### Supplied entries
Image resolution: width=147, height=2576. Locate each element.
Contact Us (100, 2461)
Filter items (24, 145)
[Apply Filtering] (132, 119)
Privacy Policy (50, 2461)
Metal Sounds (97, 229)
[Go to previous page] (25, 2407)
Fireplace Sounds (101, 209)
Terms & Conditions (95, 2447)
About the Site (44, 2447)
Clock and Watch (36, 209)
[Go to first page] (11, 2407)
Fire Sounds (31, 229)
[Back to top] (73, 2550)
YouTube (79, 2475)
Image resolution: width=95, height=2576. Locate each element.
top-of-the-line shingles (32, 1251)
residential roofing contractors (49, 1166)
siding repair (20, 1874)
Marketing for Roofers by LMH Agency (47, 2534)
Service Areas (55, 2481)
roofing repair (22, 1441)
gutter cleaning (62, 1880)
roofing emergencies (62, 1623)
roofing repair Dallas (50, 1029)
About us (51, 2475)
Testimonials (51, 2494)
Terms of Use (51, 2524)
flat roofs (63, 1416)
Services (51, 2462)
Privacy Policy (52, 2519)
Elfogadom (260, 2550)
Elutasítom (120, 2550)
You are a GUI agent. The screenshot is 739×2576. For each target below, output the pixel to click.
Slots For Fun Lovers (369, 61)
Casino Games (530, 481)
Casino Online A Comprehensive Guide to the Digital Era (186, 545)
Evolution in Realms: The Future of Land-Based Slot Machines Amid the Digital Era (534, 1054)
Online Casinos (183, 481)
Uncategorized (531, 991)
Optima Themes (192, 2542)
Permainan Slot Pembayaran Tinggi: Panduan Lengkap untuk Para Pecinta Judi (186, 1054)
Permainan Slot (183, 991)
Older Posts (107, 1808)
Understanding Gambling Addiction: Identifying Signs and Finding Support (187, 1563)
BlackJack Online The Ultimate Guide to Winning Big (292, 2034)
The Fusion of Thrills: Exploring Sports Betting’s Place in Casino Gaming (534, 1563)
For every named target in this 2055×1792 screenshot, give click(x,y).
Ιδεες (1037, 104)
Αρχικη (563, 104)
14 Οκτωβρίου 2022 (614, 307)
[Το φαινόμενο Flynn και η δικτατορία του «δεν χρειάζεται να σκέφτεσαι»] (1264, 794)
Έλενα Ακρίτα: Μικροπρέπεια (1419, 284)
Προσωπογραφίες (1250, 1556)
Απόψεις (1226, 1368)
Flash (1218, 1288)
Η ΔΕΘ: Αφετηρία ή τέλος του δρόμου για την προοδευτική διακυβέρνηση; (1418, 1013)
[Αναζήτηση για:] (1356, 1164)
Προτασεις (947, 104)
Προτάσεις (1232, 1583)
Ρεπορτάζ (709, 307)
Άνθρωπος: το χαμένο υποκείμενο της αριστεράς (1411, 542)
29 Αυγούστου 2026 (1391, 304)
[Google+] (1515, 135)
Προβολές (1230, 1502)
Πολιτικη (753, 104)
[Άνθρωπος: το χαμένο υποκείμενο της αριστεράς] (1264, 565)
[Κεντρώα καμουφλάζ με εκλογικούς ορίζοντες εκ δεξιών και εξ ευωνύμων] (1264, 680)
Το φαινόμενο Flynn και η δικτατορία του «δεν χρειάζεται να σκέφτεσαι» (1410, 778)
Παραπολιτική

### Problem to work on
Here the goal is to repeat each entry exactly.

### Reply to the task
Image resolution: width=147, height=2576. Locate each element.
Contact Us (100, 2461)
Filter items (24, 145)
[Apply Filtering] (132, 119)
Privacy Policy (50, 2461)
Metal Sounds (97, 229)
[Go to previous page] (25, 2407)
Fireplace Sounds (101, 209)
Terms & Conditions (95, 2447)
About the Site (44, 2447)
Clock and Watch (36, 209)
[Go to first page] (11, 2407)
Fire Sounds (31, 229)
[Back to top] (73, 2550)
YouTube (79, 2475)
Image resolution: width=95, height=2576. Locate each element.
top-of-the-line shingles (32, 1251)
residential roofing contractors (49, 1166)
siding repair (20, 1874)
Marketing for Roofers by LMH Agency (47, 2534)
Service Areas (55, 2481)
roofing repair (22, 1441)
gutter cleaning (62, 1880)
roofing emergencies (62, 1623)
roofing repair Dallas (50, 1029)
About us (51, 2475)
Testimonials (51, 2494)
Terms of Use (51, 2524)
flat roofs (63, 1416)
Services (51, 2462)
Privacy Policy (52, 2519)
Elfogadom (260, 2550)
Elutasítom (120, 2550)
You are a GUI agent. The screenshot is 739×2576. For each target below, output the pixel to click.
Slots For Fun Lovers (369, 61)
Casino Games (530, 481)
Casino Online A Comprehensive Guide to the Digital Era (186, 545)
Evolution in Realms: The Future of Land-Based Slot Machines Amid the Digital Era (534, 1054)
Online Casinos (183, 481)
Uncategorized (531, 991)
Optima Themes (192, 2542)
Permainan Slot Pembayaran Tinggi: Panduan Lengkap untuk Para Pecinta Judi (186, 1054)
Permainan Slot (183, 991)
Older Posts (107, 1808)
Understanding Gambling Addiction: Identifying Signs and Finding Support (187, 1563)
BlackJack Online The Ultimate Guide to Winning Big (292, 2034)
The Fusion of Thrills: Exploring Sports Betting’s Place in Casino Gaming (534, 1563)
For every named target in this 2055×1792 screenshot, give click(x,y).
Ιδεες (1037, 104)
Αρχικη (563, 104)
14 Οκτωβρίου 2022 (614, 307)
[Το φαινόμενο Flynn και η δικτατορία του «δεν χρειάζεται να σκέφτεσαι»] (1264, 794)
Έλενα Ακρίτα: Μικροπρέπεια (1419, 284)
Προσωπογραφίες (1250, 1556)
Απόψεις (1226, 1368)
Flash (1218, 1288)
Η ΔΕΘ: Αφετηρία ή τέλος του δρόμου για την προοδευτική διακυβέρνηση; (1418, 1013)
[Αναζήτηση για:] (1356, 1164)
Προτασεις (947, 104)
Προτάσεις (1232, 1583)
Ρεπορτάζ (709, 307)
Άνθρωπος: το χαμένο υποκείμενο της αριστεράς (1411, 542)
29 Αυγούστου 2026 (1391, 304)
[Google+] (1515, 135)
Προβολές (1230, 1502)
Πολιτικη (753, 104)
[Άνθρωπος: το χαμένο υποκείμενο της αριστεράς] (1264, 565)
[Κεντρώα καμουφλάζ με εκλογικούς ορίζοντες εκ δεξιών και εξ ευωνύμων] (1264, 680)
Το φαινόμενο Flynn και η δικτατορία του «δεν χρειάζεται να σκέφτεσαι» (1410, 778)
Παραπολιτική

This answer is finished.